═════ Text section

Anti-PLA2R: a serological marker for primary membranous nephropathy

The discovery of autoantibodies against the phospholipase A2 receptor 1 (PLA2R) is considered a milestone in nephrology research. They are the first described serological marker for primary membranous nephropathy. Their value in membranous nephropathy diagnostics is the subject of many recent publications.

Primary and secondary membranous nephropathy: differential diagnosis essential

Membranous nephropathy is the major cause of nephrotic syndrome in adults, which is an inflammatory condition of the glomeruli. Its characteristic symptoms are an increased excretion of proteins in the primary urine (proteinuria) as well as dysfunctioning of lipid metabolism (hyperlipidemia, lipiduria). The disease can take different courses of severity ranging from spontaneous remission or persistent proteinuria to kidney failure.

In 20% – 30% of membranous nephropathy patients, the inflammation is caused by another underlying disease, e.g. tumour, autoimmune diseases, bacterial or viral infections or drug intoxication. This form is called secondary membranous nephropathy. Primary membranous nephropathy, in contrast, is an independent, organ-specific autoimmune disease. Differentiation of the two membranous nephropathy types during diagnosis is crucial for an appropriate therapy. While treatment of patients suffering from secondary membranous nephropathy is directed to the underlying disease, patients presenting with primary membranous nephropathy are usually treated with immunosuppressive therapy.

══════════
═════ Data for analysis

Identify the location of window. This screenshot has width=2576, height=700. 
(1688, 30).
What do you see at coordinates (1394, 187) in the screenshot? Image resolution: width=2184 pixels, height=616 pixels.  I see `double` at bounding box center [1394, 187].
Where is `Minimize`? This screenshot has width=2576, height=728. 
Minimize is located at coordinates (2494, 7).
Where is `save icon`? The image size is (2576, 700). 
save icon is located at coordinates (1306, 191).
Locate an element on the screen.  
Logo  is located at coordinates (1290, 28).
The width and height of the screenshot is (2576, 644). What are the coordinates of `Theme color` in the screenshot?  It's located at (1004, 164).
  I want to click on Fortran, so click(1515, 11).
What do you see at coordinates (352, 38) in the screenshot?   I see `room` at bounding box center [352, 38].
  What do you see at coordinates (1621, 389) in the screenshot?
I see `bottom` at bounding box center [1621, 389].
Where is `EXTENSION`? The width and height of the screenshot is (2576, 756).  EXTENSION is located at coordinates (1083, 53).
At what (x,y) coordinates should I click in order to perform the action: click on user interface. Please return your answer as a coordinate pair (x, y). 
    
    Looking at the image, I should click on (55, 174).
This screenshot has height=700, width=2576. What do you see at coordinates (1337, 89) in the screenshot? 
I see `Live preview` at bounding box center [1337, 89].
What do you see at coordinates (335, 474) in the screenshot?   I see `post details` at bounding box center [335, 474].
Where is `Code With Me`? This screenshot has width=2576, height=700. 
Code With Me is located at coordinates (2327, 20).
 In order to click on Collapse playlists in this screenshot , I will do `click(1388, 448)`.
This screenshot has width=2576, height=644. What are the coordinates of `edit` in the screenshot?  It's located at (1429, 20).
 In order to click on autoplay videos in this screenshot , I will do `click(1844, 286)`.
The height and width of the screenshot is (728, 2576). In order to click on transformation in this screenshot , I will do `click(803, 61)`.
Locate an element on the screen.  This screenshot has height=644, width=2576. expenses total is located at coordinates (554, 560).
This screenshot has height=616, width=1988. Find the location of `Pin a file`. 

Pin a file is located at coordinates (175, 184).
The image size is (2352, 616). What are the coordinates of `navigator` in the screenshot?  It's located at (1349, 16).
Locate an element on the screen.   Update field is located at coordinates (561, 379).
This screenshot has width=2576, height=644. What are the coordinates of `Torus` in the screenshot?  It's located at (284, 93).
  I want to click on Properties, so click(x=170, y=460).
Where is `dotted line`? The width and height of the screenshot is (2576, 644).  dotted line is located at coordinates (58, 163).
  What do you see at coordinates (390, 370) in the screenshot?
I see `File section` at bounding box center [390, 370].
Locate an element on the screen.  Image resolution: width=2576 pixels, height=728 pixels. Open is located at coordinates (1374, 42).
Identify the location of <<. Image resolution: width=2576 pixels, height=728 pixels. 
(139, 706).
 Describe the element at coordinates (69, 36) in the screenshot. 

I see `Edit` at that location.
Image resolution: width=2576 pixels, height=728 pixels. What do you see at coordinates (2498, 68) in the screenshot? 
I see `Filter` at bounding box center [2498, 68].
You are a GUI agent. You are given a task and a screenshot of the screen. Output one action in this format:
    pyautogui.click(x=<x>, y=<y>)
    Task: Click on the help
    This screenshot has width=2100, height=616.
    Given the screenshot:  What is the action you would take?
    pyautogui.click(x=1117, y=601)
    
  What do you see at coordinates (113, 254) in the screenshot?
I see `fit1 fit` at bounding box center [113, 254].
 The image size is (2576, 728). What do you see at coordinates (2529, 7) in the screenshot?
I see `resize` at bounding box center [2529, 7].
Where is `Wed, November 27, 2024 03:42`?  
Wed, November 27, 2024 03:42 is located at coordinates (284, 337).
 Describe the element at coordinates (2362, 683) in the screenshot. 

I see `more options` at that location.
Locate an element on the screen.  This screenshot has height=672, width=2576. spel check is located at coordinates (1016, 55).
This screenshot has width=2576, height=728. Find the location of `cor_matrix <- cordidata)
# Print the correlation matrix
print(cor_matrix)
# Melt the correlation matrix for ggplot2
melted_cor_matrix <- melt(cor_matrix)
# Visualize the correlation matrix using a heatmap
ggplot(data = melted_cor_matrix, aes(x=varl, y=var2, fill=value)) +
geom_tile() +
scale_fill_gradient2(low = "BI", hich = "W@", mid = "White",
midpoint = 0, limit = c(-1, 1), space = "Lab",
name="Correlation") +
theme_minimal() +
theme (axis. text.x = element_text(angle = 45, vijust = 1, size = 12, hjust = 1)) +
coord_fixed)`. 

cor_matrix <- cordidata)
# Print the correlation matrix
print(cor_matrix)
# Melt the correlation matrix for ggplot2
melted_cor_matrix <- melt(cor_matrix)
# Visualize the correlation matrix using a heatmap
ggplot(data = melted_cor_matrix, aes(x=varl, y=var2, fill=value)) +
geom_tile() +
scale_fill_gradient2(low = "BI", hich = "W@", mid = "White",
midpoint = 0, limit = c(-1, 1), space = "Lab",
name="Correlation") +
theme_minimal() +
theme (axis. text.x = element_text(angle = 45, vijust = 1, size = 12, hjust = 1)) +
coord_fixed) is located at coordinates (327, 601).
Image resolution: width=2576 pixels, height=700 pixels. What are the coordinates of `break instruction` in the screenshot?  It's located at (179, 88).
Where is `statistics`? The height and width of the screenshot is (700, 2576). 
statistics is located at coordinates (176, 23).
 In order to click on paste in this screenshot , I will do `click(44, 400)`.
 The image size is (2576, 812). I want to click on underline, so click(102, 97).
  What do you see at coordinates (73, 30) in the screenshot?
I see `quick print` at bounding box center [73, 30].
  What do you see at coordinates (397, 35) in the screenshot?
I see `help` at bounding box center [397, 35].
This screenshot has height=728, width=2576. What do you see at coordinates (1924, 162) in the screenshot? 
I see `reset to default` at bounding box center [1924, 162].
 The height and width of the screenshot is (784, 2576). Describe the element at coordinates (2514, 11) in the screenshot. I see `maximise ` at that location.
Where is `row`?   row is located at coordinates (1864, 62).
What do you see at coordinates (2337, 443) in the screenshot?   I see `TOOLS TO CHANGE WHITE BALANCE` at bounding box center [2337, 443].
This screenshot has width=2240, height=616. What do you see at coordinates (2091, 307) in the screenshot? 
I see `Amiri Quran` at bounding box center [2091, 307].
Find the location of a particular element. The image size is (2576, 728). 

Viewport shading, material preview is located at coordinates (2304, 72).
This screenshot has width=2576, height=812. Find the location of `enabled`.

══════════

▶ Required actions:
**A.** Answer these questions from the text on anti-PLA2R and membranous nephropathy:
(i) Anti-PLA2R autoantibodies are the first described serological marker for which condition?
(ii) In what percentage of membranous nephropathy patients is the inflammation caused by another underlying disease?
(iii) What therapy do patients with primary membranous nephropathy usually receive?
**B.** Write the next part of the text on anti-PLA2R and membranous nephropathy, picking up after its final sentence.

▶ Your responses:
**A.**
(i) Primary membranous nephropathy.
(ii) 20% – 30%.
(iii) Immunosuppressive therapy.

**B.**
To date, diagnosis of membranous nephropathy is based on results from kidney biopsy. If positive, the histological examination of the kidney tissue reveals immune complex deposits on the outer side of the glomerular basement membrane. Patients with secondary membranous nephropathy exhibit antibodies within the immune deposits which are indicative for the underlying disease, e.g. antibodies against double-stranded DNA in Lupus erythematodes or against Treponema – and Helicobacter pylori antigenes in the corresponding infectious diseases. The target antigen being involved in the formation of immune deposits causing primary membranous nephropathy, however, have been discovered only recently.  In 2009, Beck (et al.) reported on the presence of autoantibodies targeting the phospholipase A2 receptor 1 (PLA2R) specifically in patients with primary membranous nephropathy. Approximately 70% of the examined primary membranous nephropathy patients revealed anti-PLA2R autoantibodies in their sera [1].

Anti-PLA2R and pathogenesis of primary membranous nephropathy

Binding of anti-PLA2R autoantibodies to podocytes impairs filtration function of kidney
Binding of anti-PLA2R autoantibodies to podocytes leads to impairment of glomerular basement membrane and therewith to disturbance of kidney filtration.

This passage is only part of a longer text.